Prompt >>
In the entries below, which lines run from the one containing "Task: Collapse minimap" to the one containing "This screenshot has width=1280, height=720."? Copy exactly those lines, ends included, and no others.

Data >>

■ ■ ■ ■ ■

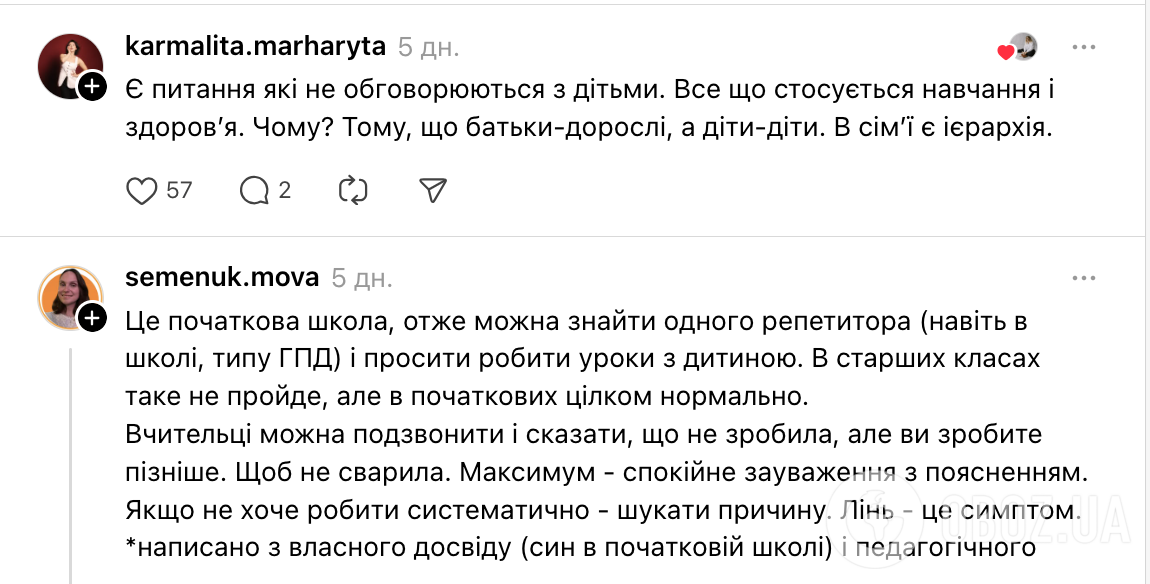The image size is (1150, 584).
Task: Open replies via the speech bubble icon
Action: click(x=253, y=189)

■ ■ ■ ■ ■

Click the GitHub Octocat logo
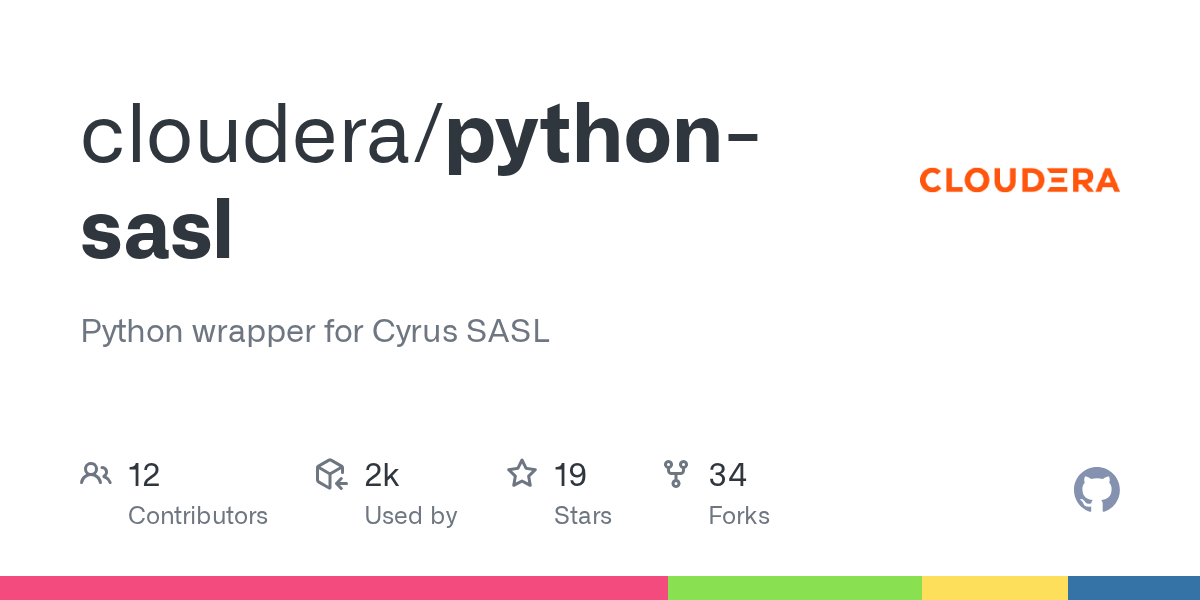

■ ■ ■ ■ ■

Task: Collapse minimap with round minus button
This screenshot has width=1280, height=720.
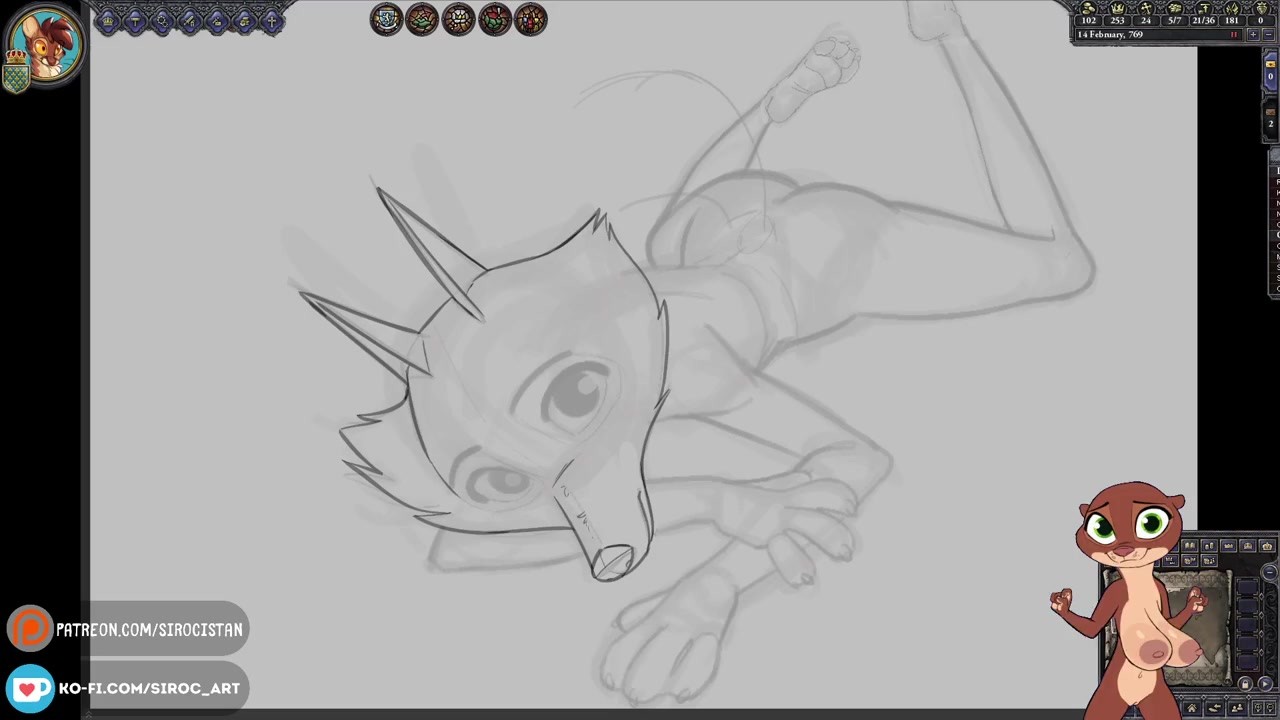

■ ■ ■ ■ ■

Written solution >>
Task: Collapse minimap with round minus button
This screenshot has width=1280, height=720.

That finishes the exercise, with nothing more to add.